— EXCERPT PROVIDED —
-----

In healthcare finance, numbers are – unfortunately – a game. As much as we’d all like to focus on the practice of quality care and little else, the amount we charge for services and the amount we are paid are distinctly different concepts, and therefore must be understood (better yet, managed) as such.
Fee schedules upon which payments for services are (loosely) based, must be higher than the amounts allowed by each payer if a practice is to maximize their revenue. You can rest assured that an insurance company is never going to whisper into your ear, “achem…you know you can charge a bit more for that,” or better yet, “you’re charging less than we’ll pay, so we’ll give you the higher of the two.” This isn’t the way it works, or will ever work. Practices must look out for themselves, and must keep on top of payer contracts on a regular basis to make sure that they are getting paid to the extent allowed.
Now, the difference between the fee schedule and the allowable amount creates a game of sorts (I prefer backgammon myself) when managing practice financials. Because the fee schedule can generally be what you’d like it to be, as long as it’s above the allowable amounts, this can inflate (or deflate) gross revenue (total charges based on the fee schedule) depending on where it sits in relationship to the allowed amounts. Net income will be the same, but there can be wide swings in the amount of revenue “discounted” which can be confusing to the practice owner if not entirely understood.

-----

— DATA EXTRACT —
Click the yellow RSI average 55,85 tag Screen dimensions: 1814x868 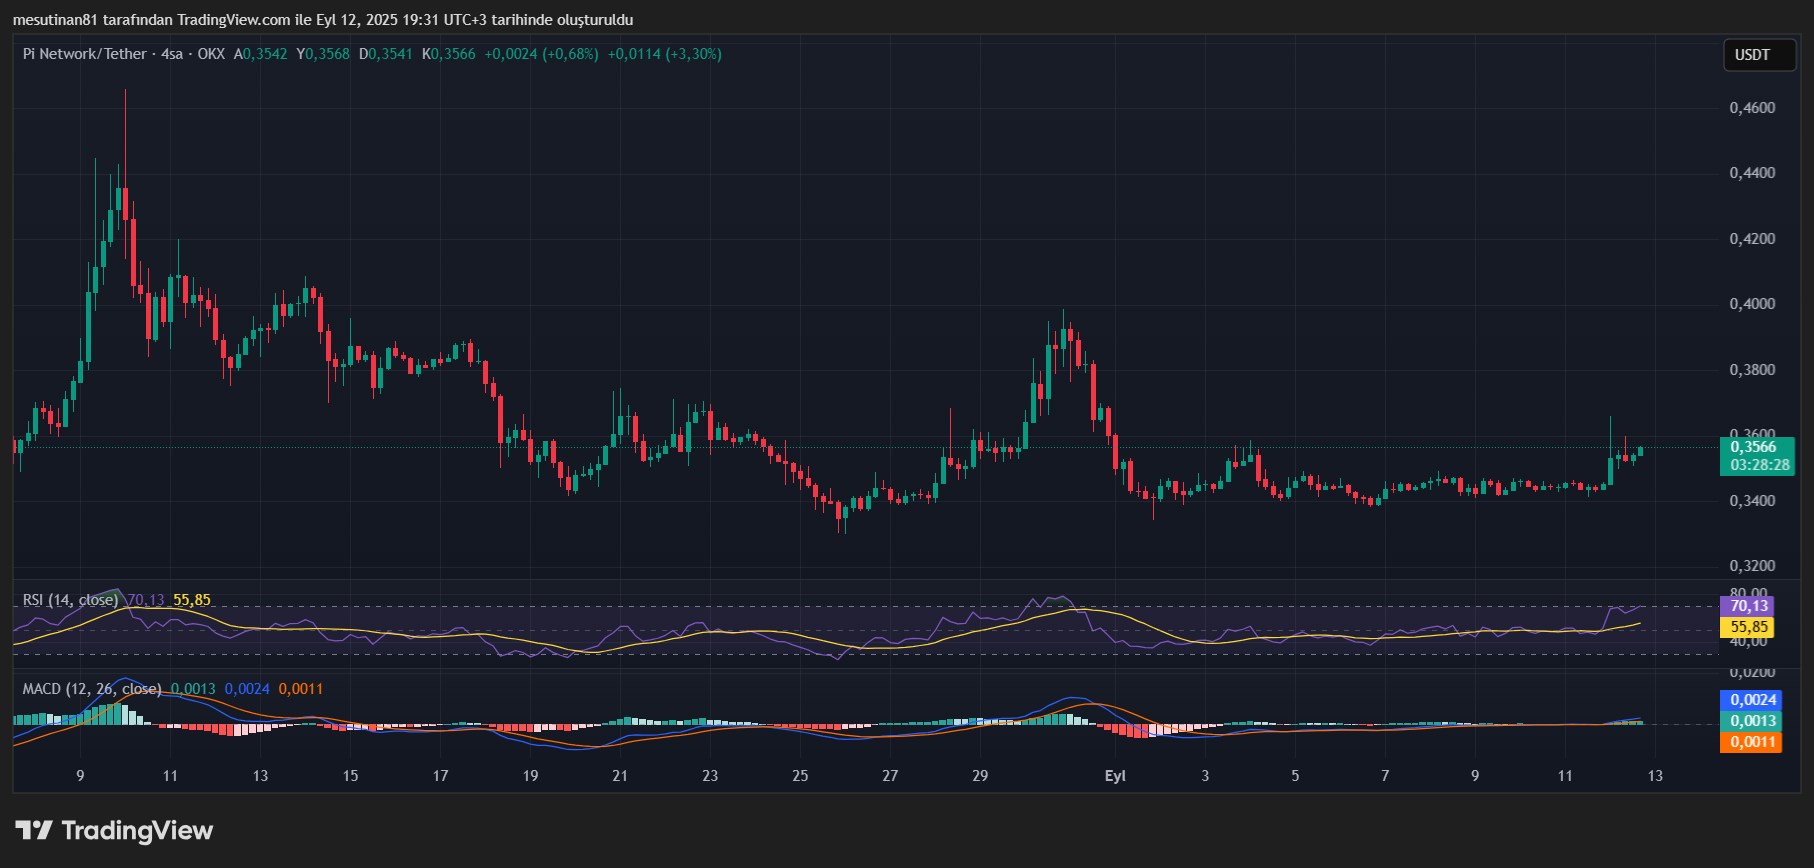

-----

— PROBLEMS AND TASKS —
1) Answer these questions from the passage on healthcare fee schedules:
(a) What must fee schedules be higher than if a practice is to maximize its revenue?
(b) Which game does the writer prefer?
(c) How does the passage define gross revenue?
2) Write what comes next in the passage on healthcare fee schedules, picking up after its last sentence.
The listing was taken from a source unrelated to the passage on healthcare fee schedules.

— ANSWERS BY ITEM —
1)
(a) The amounts allowed by each payer.
(b) Backgammon.
(c) Total charges based on the fee schedule.

2)
In this post, Peter Lucash over at the Medical Practice Business Blog makes the point that fee schedules must remain consistent with what services are worth, AND be higher than the allowable amounts per payer contract. By doing so, an accurate representation of the value of services provided as well as the “value” (or lack thereof) of certain contracts can be properly evaluated.
Some disagree with billing at full (private) fee as an exercise in self-deception. But it’s not – it reflects what your services are worth, and what some patients are undoubtedly paying. Financial statements always have to be in context, which is why any footnotes are very important.